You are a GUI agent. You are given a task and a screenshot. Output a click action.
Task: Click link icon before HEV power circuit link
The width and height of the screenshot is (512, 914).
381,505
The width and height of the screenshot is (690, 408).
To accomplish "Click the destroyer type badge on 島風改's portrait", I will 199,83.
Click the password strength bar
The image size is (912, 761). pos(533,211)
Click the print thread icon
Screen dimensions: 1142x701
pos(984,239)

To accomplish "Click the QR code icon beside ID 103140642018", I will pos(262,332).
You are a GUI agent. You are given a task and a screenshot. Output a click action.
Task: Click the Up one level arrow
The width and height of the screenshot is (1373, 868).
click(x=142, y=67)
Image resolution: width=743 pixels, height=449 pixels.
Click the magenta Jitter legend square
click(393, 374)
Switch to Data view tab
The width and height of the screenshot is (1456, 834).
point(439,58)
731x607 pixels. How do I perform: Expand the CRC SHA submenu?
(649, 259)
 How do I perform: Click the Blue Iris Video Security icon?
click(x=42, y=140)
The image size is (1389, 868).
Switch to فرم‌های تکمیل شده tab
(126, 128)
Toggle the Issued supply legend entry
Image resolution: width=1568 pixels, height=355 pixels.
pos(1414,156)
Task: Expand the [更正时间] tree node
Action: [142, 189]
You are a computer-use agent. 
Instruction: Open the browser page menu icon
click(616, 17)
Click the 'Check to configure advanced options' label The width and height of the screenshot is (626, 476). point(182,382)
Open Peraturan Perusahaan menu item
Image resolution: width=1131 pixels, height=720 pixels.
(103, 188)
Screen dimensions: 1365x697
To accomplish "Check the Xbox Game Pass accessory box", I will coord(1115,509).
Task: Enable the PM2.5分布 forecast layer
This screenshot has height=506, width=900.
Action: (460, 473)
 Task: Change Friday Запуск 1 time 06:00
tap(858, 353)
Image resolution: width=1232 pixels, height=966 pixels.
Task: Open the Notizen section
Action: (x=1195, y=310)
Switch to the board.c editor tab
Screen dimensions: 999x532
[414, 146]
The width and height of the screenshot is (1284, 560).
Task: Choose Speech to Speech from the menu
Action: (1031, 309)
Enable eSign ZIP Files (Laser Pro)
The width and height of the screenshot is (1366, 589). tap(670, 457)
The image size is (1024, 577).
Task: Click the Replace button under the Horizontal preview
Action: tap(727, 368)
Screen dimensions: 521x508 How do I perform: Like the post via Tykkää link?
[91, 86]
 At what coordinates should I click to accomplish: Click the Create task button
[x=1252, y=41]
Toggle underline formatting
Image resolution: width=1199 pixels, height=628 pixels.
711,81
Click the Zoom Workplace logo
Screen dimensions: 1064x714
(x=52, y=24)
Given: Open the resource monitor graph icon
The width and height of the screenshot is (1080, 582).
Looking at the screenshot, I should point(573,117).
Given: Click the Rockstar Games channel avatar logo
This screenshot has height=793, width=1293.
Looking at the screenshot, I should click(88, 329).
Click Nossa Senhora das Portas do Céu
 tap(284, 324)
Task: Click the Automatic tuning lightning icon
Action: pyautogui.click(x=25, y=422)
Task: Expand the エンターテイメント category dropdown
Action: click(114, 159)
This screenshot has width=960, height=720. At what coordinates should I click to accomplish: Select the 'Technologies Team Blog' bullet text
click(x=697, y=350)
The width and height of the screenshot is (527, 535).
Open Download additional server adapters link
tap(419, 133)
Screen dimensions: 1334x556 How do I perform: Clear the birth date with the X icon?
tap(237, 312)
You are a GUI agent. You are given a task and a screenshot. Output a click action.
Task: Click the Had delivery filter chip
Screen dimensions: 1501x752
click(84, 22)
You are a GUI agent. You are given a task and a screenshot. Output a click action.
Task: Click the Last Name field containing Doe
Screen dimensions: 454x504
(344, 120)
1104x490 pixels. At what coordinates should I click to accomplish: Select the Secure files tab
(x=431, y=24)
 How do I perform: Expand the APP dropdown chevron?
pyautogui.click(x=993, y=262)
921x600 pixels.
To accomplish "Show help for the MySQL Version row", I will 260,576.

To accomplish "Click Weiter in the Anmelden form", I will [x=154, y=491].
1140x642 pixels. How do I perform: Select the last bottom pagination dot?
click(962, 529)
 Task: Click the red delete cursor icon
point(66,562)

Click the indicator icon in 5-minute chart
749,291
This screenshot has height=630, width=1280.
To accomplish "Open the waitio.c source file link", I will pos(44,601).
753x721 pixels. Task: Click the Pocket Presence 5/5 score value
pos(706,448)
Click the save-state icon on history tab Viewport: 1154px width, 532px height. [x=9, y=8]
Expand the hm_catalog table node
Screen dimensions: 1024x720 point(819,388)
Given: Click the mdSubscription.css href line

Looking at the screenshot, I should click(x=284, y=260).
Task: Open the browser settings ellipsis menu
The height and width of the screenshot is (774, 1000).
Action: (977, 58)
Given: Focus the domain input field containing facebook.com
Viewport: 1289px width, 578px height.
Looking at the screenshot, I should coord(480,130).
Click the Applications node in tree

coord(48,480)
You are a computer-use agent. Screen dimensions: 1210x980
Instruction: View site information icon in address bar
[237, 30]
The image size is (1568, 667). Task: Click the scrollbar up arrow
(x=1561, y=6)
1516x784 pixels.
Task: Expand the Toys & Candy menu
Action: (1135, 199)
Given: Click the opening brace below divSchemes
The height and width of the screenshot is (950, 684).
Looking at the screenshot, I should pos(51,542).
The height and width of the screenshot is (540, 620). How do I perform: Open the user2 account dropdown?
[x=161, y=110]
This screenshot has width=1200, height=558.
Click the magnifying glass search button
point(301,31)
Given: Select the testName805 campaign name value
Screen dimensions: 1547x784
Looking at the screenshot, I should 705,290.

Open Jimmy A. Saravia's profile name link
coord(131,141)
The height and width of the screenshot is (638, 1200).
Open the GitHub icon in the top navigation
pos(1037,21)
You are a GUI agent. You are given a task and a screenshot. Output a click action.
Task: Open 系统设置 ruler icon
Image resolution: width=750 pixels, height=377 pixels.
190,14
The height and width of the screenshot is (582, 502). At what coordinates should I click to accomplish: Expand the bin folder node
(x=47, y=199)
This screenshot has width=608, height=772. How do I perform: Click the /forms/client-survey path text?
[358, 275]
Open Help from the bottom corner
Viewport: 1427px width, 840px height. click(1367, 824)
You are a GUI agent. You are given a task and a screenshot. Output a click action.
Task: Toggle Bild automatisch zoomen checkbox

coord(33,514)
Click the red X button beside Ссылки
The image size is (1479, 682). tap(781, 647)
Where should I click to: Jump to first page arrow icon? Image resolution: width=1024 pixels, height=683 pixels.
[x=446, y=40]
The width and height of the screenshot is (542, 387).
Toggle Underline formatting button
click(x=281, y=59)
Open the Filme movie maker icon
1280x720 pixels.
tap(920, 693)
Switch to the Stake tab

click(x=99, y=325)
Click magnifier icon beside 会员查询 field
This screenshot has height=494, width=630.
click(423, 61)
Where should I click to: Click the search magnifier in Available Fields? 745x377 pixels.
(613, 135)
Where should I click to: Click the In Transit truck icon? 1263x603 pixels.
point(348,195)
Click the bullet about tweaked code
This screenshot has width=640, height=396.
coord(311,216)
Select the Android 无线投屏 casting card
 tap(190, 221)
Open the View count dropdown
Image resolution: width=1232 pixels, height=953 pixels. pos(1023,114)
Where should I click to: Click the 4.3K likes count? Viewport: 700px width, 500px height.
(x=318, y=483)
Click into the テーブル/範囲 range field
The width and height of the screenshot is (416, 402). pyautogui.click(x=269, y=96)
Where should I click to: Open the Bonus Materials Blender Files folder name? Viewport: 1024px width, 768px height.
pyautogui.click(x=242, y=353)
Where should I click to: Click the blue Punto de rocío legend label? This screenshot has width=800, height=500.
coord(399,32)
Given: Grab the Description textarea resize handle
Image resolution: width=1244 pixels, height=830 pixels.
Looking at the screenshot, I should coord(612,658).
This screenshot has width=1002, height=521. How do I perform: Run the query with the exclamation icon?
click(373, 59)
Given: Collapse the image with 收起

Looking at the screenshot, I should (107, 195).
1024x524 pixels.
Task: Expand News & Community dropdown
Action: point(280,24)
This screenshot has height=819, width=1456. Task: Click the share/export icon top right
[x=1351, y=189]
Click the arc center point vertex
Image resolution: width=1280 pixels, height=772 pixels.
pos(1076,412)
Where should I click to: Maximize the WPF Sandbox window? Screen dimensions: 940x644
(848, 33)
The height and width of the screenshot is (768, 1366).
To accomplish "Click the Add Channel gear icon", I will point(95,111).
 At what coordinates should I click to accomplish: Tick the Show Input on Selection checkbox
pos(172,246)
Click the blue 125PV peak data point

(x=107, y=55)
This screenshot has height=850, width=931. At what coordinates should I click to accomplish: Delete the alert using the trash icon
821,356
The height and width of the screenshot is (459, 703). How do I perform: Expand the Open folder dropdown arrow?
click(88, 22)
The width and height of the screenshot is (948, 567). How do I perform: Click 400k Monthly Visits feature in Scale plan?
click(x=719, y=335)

> Work instructions:
Reproduce exactly, and only, the part of the listing above that begins at the line with "Open Help from the bottom corner" and goes on through the line with "Click the arc center point vertex".

> Answer to this problem:
Open Help from the bottom corner
Viewport: 1427px width, 840px height. click(1367, 824)
You are a GUI agent. You are given a task and a screenshot. Output a click action.
Task: Toggle Bild automatisch zoomen checkbox

coord(33,514)
Click the red X button beside Ссылки
The image size is (1479, 682). tap(781, 647)
Where should I click to: Jump to first page arrow icon? Image resolution: width=1024 pixels, height=683 pixels.
[x=446, y=40]
The width and height of the screenshot is (542, 387).
Toggle Underline formatting button
click(x=281, y=59)
Open the Filme movie maker icon
1280x720 pixels.
tap(920, 693)
Switch to the Stake tab

click(x=99, y=325)
Click magnifier icon beside 会员查询 field
This screenshot has height=494, width=630.
click(423, 61)
Where should I click to: Click the search magnifier in Available Fields? 745x377 pixels.
(613, 135)
Where should I click to: Click the In Transit truck icon? 1263x603 pixels.
point(348,195)
Click the bullet about tweaked code
This screenshot has width=640, height=396.
coord(311,216)
Select the Android 无线投屏 casting card
 tap(190, 221)
Open the View count dropdown
Image resolution: width=1232 pixels, height=953 pixels. pos(1023,114)
Where should I click to: Click the 4.3K likes count? Viewport: 700px width, 500px height.
(x=318, y=483)
Click into the テーブル/範囲 range field
The width and height of the screenshot is (416, 402). pyautogui.click(x=269, y=96)
Where should I click to: Open the Bonus Materials Blender Files folder name? Viewport: 1024px width, 768px height.
pyautogui.click(x=242, y=353)
Where should I click to: Click the blue Punto de rocío legend label? This screenshot has width=800, height=500.
coord(399,32)
Given: Grab the Description textarea resize handle
Image resolution: width=1244 pixels, height=830 pixels.
Looking at the screenshot, I should coord(612,658).
This screenshot has width=1002, height=521. How do I perform: Run the query with the exclamation icon?
click(373, 59)
Given: Collapse the image with 收起

Looking at the screenshot, I should (107, 195).
1024x524 pixels.
Task: Expand News & Community dropdown
Action: point(280,24)
This screenshot has height=819, width=1456. Task: Click the share/export icon top right
[x=1351, y=189]
Click the arc center point vertex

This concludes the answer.